Instructions to follow
Repeat verbatim each line from the line with "Instruction: Open the" to the end of the entries. Pictures do not belong in the copy.

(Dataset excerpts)

"""

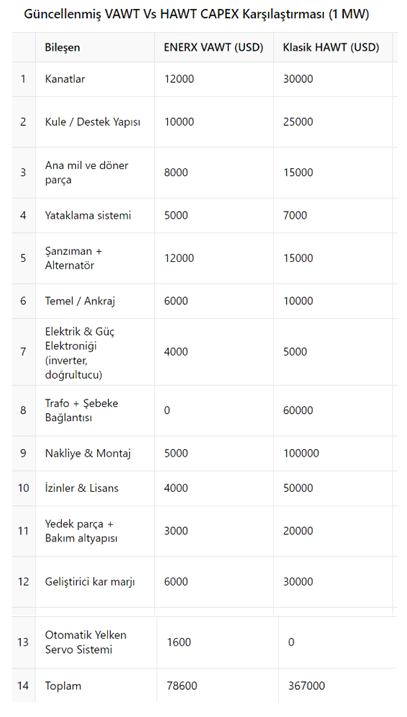Click row number 2 header

(x=23, y=122)
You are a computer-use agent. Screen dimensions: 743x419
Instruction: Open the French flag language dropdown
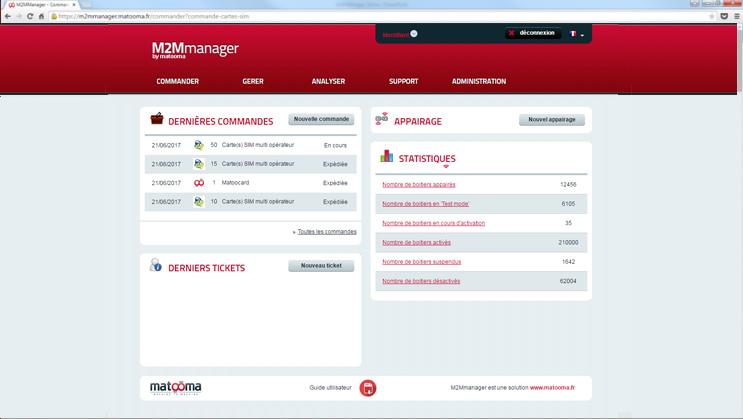coord(577,34)
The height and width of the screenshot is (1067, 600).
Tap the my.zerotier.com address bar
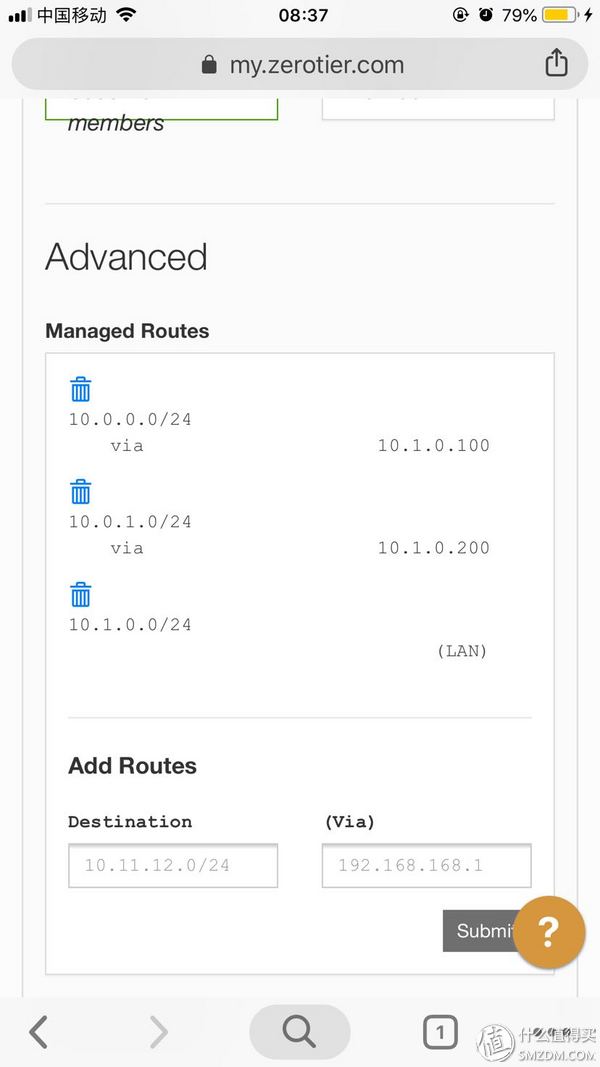coord(299,65)
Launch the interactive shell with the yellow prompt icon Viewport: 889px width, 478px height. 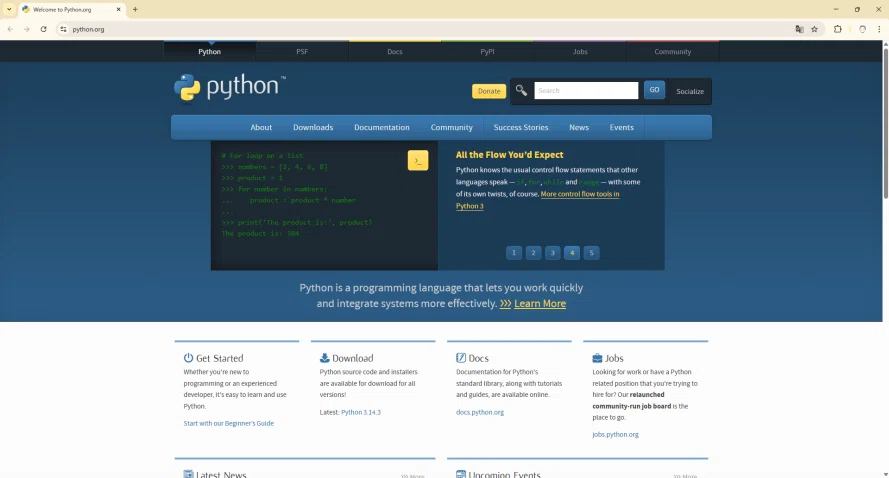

"""

Response to the task
Instruction: Open the French flag language dropdown
coord(577,34)
The height and width of the screenshot is (1067, 600).
Tap the my.zerotier.com address bar
coord(299,65)
Launch the interactive shell with the yellow prompt icon Viewport: 889px width, 478px height. 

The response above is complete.